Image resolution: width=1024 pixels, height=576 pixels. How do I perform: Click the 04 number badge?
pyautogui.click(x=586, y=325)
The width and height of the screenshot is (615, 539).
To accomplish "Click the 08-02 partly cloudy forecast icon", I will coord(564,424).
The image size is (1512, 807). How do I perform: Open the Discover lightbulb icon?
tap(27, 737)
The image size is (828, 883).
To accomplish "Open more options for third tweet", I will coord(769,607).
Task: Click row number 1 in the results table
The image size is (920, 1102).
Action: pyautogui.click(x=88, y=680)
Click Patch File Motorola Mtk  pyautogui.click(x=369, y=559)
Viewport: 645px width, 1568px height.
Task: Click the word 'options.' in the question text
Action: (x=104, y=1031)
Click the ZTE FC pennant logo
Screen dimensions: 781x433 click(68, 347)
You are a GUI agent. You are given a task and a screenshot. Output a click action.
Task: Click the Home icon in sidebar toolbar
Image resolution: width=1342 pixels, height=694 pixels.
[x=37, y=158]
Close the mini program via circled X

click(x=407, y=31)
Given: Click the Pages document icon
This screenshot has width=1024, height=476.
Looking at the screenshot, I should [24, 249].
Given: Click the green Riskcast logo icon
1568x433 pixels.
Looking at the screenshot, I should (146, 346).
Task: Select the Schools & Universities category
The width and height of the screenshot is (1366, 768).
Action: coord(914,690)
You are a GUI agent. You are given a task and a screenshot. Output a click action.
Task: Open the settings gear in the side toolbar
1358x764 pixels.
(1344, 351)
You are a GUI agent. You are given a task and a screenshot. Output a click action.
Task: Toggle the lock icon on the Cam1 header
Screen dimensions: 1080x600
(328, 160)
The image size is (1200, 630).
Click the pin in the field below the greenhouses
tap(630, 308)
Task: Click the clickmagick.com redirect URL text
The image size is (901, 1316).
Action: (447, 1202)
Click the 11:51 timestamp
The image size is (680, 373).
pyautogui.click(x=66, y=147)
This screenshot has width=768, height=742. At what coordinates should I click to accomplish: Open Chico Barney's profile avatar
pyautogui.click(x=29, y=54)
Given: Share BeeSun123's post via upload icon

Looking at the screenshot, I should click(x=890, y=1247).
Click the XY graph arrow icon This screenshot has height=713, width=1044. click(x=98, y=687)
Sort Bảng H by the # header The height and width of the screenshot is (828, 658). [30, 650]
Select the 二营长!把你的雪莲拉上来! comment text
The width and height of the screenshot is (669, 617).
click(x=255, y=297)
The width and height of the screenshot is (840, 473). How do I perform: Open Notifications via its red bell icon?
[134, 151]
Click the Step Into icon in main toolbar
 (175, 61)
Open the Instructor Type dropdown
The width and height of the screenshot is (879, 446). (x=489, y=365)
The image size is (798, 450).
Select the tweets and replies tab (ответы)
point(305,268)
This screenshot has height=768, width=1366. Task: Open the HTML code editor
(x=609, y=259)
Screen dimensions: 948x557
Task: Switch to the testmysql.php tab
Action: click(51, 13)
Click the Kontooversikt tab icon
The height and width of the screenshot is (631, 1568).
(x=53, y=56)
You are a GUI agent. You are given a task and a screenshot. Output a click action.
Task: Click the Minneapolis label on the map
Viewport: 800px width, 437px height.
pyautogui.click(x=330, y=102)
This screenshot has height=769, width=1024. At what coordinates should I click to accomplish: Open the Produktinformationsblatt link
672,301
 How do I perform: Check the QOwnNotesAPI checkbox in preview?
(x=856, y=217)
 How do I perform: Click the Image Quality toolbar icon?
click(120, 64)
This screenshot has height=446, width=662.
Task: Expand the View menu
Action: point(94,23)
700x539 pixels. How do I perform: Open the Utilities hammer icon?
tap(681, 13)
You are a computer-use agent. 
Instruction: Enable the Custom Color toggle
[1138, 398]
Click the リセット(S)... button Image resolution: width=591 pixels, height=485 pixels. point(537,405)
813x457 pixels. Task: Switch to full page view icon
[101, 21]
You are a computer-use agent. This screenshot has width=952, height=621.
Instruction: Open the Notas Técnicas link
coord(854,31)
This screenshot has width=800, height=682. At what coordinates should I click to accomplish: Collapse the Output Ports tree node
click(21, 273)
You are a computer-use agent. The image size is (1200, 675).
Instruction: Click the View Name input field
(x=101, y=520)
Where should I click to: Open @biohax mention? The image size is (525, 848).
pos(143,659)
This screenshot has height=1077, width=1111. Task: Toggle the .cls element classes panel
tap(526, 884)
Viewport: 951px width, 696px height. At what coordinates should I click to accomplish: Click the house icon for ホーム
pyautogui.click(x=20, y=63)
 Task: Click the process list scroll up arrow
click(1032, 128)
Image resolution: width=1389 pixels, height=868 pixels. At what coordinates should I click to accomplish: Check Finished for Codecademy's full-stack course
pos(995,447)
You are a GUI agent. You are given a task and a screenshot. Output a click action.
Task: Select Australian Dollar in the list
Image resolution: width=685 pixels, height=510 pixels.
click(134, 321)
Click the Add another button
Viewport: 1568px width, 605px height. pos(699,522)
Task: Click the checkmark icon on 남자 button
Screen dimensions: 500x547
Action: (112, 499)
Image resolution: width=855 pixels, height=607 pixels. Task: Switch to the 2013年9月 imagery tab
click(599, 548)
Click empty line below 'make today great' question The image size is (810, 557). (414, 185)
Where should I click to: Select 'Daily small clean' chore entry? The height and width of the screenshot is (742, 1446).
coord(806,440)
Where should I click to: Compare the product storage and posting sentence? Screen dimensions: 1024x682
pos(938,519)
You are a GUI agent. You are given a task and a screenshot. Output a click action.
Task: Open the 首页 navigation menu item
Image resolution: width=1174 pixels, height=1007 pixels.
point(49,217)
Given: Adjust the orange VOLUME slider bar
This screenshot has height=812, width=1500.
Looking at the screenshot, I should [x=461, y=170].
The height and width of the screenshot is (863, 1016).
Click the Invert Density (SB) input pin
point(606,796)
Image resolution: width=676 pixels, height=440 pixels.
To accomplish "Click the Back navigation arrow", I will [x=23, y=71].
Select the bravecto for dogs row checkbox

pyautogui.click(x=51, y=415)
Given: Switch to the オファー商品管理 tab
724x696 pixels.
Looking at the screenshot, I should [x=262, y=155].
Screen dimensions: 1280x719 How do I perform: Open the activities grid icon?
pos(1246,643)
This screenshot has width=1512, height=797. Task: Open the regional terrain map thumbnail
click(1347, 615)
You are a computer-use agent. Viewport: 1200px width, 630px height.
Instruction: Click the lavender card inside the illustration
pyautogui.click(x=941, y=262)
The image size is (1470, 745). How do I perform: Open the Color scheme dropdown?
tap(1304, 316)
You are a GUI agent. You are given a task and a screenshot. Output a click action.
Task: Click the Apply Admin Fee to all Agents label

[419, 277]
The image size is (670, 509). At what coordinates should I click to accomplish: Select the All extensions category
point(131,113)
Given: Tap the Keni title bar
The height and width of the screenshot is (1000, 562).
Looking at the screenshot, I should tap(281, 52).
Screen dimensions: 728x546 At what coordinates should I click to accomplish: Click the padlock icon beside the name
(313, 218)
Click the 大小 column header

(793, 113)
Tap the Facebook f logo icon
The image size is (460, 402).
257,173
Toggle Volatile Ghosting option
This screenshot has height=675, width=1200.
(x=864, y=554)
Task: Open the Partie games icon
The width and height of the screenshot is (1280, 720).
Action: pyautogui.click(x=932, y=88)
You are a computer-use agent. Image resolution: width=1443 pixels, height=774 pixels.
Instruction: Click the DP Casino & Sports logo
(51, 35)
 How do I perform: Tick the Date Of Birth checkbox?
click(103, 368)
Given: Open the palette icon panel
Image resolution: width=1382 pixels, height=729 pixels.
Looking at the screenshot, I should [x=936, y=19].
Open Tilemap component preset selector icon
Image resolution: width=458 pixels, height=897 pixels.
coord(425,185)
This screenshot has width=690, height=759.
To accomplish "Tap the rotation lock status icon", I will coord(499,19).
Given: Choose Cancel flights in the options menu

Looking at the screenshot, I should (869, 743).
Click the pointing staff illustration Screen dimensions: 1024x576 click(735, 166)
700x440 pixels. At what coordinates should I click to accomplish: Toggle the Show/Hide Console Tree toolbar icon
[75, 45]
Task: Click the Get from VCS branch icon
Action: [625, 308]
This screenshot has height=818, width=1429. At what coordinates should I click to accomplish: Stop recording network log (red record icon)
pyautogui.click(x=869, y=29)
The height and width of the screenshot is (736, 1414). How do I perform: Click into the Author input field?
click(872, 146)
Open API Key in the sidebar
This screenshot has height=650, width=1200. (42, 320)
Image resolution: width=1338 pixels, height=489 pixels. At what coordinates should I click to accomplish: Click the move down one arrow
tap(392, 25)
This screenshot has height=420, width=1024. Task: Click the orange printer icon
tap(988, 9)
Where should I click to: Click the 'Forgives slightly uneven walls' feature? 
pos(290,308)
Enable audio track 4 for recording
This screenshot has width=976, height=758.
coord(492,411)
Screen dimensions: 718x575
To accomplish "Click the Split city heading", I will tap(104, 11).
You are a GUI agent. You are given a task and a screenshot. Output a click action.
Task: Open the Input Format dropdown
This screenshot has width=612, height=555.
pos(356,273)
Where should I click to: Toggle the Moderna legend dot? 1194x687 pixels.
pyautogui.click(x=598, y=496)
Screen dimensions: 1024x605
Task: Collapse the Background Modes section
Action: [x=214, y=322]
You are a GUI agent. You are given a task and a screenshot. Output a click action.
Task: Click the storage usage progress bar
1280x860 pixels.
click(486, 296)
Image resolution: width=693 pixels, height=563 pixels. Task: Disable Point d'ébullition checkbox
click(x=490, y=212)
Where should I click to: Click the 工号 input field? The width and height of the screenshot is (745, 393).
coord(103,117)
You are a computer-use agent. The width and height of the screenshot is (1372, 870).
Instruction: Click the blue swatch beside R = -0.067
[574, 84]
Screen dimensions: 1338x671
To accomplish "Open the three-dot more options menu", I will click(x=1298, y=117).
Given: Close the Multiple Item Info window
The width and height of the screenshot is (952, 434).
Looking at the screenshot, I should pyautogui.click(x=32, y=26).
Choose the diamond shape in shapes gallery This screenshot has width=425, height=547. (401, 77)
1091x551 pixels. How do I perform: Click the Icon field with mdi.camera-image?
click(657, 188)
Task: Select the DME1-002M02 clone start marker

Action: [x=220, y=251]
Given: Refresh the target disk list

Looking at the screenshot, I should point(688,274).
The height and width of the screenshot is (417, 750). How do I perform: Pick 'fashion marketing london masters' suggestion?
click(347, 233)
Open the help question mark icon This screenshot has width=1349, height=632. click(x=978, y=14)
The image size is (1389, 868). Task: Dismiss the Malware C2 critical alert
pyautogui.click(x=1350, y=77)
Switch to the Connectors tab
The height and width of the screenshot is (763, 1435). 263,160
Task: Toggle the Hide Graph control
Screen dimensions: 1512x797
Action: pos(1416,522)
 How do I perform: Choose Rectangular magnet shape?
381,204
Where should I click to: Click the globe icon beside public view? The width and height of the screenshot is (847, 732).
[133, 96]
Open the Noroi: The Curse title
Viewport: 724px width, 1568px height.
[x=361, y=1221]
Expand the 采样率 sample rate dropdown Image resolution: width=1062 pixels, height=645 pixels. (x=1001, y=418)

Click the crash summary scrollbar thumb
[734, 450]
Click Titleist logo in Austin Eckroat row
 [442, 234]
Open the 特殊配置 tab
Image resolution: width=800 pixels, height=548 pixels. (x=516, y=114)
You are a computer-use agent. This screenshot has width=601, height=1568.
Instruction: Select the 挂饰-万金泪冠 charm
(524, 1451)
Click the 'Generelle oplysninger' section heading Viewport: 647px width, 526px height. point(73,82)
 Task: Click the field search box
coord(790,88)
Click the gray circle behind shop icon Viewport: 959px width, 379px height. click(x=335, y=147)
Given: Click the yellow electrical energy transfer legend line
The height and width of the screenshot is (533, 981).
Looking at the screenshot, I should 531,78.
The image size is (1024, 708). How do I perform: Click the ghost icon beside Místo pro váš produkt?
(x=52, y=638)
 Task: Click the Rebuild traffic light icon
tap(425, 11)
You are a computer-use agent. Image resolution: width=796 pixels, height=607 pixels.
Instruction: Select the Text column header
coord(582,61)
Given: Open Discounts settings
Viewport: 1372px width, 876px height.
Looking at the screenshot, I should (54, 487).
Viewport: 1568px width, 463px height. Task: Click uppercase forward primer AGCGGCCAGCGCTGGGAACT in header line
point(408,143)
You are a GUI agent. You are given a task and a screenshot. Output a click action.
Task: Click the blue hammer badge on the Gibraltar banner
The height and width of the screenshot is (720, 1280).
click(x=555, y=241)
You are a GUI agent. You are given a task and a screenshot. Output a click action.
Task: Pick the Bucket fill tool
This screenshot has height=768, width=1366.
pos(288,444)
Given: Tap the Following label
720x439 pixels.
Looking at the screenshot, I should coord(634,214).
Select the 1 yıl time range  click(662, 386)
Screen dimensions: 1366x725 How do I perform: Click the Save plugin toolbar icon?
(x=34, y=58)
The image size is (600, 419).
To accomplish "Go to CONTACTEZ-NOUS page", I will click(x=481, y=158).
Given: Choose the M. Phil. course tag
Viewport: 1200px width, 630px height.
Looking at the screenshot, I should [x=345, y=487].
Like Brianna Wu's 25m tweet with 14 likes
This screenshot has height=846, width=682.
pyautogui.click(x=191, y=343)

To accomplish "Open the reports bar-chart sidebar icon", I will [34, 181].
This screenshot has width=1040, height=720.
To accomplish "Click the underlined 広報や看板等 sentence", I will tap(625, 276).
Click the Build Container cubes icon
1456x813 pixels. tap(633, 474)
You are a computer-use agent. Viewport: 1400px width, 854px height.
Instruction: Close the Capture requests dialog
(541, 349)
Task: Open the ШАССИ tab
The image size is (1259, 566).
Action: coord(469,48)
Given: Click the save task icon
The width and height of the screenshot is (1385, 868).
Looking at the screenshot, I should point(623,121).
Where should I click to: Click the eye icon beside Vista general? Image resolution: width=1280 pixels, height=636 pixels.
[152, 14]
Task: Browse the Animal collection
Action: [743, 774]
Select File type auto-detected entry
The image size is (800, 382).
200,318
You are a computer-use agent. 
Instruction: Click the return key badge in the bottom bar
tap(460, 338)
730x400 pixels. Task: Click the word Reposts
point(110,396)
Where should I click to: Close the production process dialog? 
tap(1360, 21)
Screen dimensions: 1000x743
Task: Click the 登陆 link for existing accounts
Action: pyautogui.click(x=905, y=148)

▶ **Problem requirements**
Every line from the data above that contains "computer" must appear in the answer.

▶ **Written answer**
You are a computer-use agent. 
You are a computer-use agent. This screenshot has width=952, height=621.
You are a computer-use agent. The image size is (1200, 675).
You are a computer-use agent. Viewport: 1200px width, 630px height.
You are a computer-use agent. Image resolution: width=1443 pixels, height=774 pixels.
You are a computer-use agent. The width and height of the screenshot is (1372, 870).
You are a computer-use agent. This screenshot has width=601, height=1568.
You are a computer-use agent. Image resolution: width=796 pixels, height=607 pixels.
You are a computer-use agent. Viewport: 1400px width, 854px height.
You are a computer-use agent. 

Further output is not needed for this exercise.